In 3D, this low pressure also tries to pull the air from sideways. On an infinite wing, the pressure distribution is homogeneous spanwise, and so there is no spanwise flow. On a finite wing, there are two wingtips, beyond both of which there isn't a similar pressure distribution. This causes the low pressure region above the wing to pull in the air from beyond the wingtips. The high pressure region underneath the wing similarly expells air outboard, beyond the wingtips. This is what causes wingtip vortices.
High Wing Configuration
On a high wing aircraft, on the part of wing above the fuselage, there's still a region of low pressure (and even if that portion on its own didn't have a low pressure region, the pressure from the consecutive parts of the wing will be carried over there). More importantly, this part of the wing is not like a wingtip, and shouldn't be treated like one; there is only one wing, and two wingtips (the "left wing" doesn't terminate at the fuselage, it extends from there all the way to the right wingtip). Since there are no wingtips in the middle, there are no vortices.
You can think of it this way: both the "left wing" and the "right wing" try to form a vortex in the middle; the two POTENTIAL vortices are equal in magnitude but opposite in direction. The two potential vortices completely annihilate each other, and so there's no vortex in the middle. (you can apply this idea at any point on the span, except that the two opposing vortices won't always be equal in magnitude; they are only equal at the middle of the span. If you do this for every point, the end result will be the two wake vortices as we know them)

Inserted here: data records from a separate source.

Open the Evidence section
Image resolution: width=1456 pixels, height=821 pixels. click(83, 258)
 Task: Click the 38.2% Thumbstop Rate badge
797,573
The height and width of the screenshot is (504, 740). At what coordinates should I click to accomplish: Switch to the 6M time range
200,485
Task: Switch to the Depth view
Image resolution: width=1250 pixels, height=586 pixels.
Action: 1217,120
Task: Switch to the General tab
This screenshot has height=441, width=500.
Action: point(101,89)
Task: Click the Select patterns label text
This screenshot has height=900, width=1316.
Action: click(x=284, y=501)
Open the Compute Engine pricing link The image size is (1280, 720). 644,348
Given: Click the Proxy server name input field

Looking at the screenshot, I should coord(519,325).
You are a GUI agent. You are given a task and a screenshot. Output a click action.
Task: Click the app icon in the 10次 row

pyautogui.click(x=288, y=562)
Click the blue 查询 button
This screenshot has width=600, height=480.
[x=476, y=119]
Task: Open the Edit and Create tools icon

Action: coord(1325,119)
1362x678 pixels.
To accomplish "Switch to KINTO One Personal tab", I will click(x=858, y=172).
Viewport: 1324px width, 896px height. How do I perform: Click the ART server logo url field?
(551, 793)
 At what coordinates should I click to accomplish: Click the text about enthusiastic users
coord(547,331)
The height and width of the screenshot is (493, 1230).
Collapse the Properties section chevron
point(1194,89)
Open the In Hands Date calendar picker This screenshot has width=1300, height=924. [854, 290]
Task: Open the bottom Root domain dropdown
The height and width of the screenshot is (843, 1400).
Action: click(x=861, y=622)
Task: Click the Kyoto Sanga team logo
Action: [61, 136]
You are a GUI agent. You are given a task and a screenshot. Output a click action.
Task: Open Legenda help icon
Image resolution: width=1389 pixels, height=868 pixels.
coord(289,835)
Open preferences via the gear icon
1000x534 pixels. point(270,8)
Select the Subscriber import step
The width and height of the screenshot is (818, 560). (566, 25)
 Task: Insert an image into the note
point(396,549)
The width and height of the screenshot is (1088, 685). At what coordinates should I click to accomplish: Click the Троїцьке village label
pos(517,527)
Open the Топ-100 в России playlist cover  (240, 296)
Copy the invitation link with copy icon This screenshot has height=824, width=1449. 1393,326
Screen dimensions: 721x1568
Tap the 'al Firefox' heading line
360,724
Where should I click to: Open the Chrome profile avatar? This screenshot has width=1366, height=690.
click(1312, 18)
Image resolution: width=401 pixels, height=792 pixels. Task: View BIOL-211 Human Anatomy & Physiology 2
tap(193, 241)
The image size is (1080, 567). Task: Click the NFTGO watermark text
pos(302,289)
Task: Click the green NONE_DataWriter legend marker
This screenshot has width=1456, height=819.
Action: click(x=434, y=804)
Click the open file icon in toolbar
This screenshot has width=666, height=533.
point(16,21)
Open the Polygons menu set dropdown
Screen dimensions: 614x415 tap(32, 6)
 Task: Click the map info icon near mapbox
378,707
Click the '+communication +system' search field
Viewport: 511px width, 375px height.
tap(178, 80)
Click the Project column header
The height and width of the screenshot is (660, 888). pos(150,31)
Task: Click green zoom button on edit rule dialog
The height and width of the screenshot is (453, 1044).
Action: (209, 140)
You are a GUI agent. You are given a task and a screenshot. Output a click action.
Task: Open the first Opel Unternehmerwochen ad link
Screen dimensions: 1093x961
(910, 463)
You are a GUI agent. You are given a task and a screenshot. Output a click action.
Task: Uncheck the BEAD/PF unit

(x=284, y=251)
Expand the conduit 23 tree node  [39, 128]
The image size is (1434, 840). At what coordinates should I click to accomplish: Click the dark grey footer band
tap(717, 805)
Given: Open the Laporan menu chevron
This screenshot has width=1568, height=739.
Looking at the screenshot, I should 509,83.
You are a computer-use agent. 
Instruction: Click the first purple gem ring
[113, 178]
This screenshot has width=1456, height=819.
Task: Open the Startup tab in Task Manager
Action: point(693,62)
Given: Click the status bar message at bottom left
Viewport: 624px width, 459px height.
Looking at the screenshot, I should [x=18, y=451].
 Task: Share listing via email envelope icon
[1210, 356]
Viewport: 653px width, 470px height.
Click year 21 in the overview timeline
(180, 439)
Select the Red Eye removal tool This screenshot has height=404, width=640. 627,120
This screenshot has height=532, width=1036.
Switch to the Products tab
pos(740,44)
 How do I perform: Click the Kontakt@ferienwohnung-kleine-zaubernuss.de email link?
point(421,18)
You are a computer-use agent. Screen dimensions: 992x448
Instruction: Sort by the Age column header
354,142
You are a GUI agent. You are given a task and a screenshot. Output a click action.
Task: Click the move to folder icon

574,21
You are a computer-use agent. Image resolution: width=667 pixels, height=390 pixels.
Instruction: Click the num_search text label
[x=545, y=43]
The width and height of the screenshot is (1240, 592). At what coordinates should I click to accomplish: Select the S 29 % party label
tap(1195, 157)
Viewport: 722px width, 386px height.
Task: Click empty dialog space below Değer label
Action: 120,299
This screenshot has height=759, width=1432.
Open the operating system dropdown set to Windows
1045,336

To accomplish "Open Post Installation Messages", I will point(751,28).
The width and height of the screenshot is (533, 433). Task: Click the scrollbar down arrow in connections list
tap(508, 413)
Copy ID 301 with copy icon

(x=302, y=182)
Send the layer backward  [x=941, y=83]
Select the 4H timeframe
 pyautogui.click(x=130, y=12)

As far as your handbook's claim goes that the fuselage acts as an end plate, restricting the vortex formation - yes, that's technically true: the fuselage will act as an end plate for the left wing¹, largely inhibiting it's vortex. But the right wing will do a better job at this, eliminating the left wing's vortex altogether, as described earlier. If anything, fuselage is actually making the situation worse by not letting the right wing properly do it's job (that's why the two small vortices form in first place).